Recombinaison homologue, NHEJ et sauvegarde de l’intégrité génomique

Institut Paoli Calmettes

Recombinaison homologue, NHEJ et sauvegarde de l’intégrité génomique

Institut Paoli Calmettes

Responsable d'équipe

Notre équipe Recombinaison homologue NHEJ et sauvegarde de l’intégrité génomique, s’attache à étudier les mécanismes de réparation des cassures double brin de l’ADN au niveau moléculaire, en particulier la Recombinaison Homologue et la voie de Jonction d’Extrémités Non-Homologues (NHEJ), par une combinaison d’approches biochimiques et de biologie cellulaire.

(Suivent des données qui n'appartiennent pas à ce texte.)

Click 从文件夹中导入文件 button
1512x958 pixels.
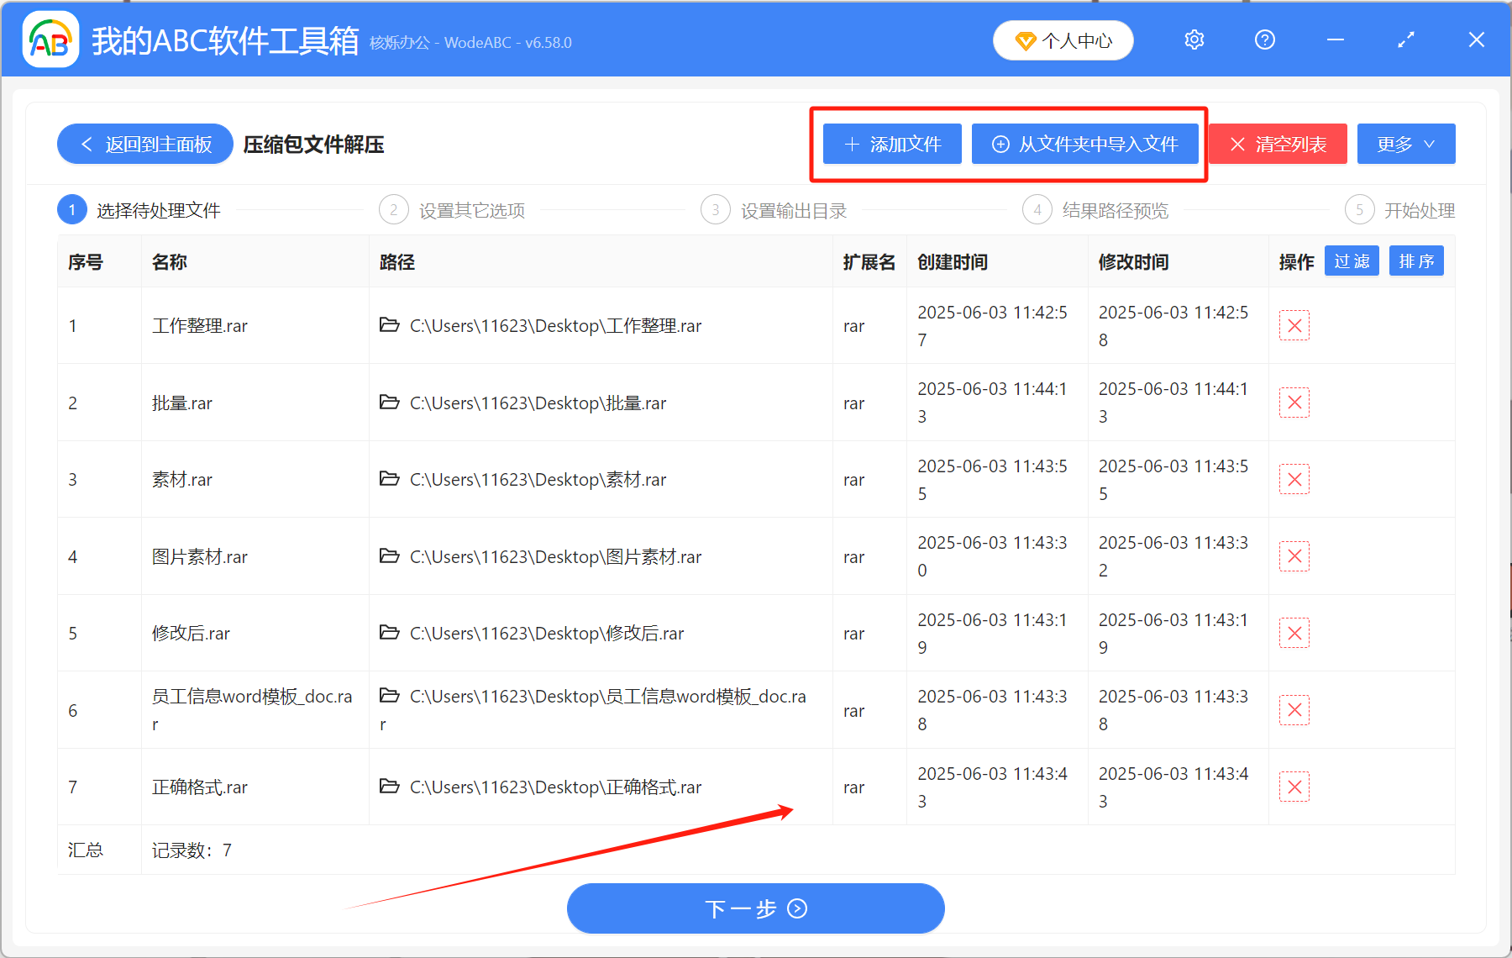(x=1085, y=144)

Un défaut des systèmes de détection et de réparation des cassures double brin de l’ADN peut être à l’origine de la formation d’un cancer. Afin de mieux comprendre ce processus, notre équipe étudie les mécanismes moléculaires des deux principales voies de réparation de ces lésions génotoxiques : la Recombinaison Homologue et la NHEJ (Jonction d’Extrémités Non-Homologues).

D’autre part, ces systèmes de réparation permettent aux cellules cancéreuses de résister aux traitements anticancéreux basés sur la radiothérapie ou la chimiothérapie utilisant des substances comme la mitomycine C ou le cisplatine. En effet, le principe de ces traitements est d’induire la formation de cassures double brin dans l’ADN des cellules cancéreuses pour les tuer. La Recombinaison Homologue et la NHEJ sont donc des cibles de choix pour concevoir des moyens visant à améliorer l’efficacité de ces traitements anticancéreux.

Notre équipe s’attache à étudier les mécanismes de réparation des cassures double brin de l’ADN au niveau moléculaire, en particulier la Recombinaison Homologue et la voie de Jonction d’Extrémités Non-Homologues (NHEJ), par une combinaison d’approches biochimiques et de biologie cellulaire.

Nous utilisons également des méthodes ‘single molecule’ qui permettent de visualiser et de suivre le comportement dynamique des protéines impliquées dans le processus de réparation sur des molécules d’ADN isolées. Pour cela, nous utilisons :

  • Des pincettes optiques pour attacher et manipuler des molécules d’ADN isolées
  • La microscopie à fluorescence pour observer en temps réel des protéines marquées interagir avec le substrat d’ADN

Les projets

Réparation des cassures double-brin de l'ADN : mécanismes et perspectives thérapeutiques

L’ADN est une molécule souvent endommagée. Si ces dommages ne sont pas réparés ou mal réparés, des mutations peuvent apparaître et conduire à un état d’instabilité génomique. Une cellule dans un tel état peut proliférer de manière anormale et être à l’origine d’une tumeur, ou simplement être vouée à mourir. La réparation efficace des dommages à l’ADN est donc une nécessité majeure pour les organismes vivants.

Parmi ces dommages, les cassures double-brin de l’ADN sont particulièrement dangereuses, car elles peuvent induire des aberrations chromosomiques comme des translocations ou la perte d’un fragment de chromosome.

Pour contrecarrer ces effets, nos cellules possèdent plusieurs voies de réparation :

  • La recombinaison homologue repose sur un échange de brin entre deux molécules d’ADN identiques ou quasi identiques, catalysé par la recombinase RAD51. Ce mécanisme est essentiel pour protéger l’intégrité du génome. Cependant, une utilisation incorrecte ou une perturbation de cette voie peut conduire à l’apparition de cancers, comme dans le cas de mutations affectant BRCA2 dans le cancer du sein.
  • La jonction d’extrémités non-homologues (NHEJ) repose sur des protéines spécifiques, telles que l’ADN Ligase 4 et ses cofacteurs XRCC4 et XLF. Elle joue un rôle clé dans la réparation des cassures double-brin induites par les radiations ionisantes, protégeant ainsi le génome contre la formation d’aberrations chromosomiques.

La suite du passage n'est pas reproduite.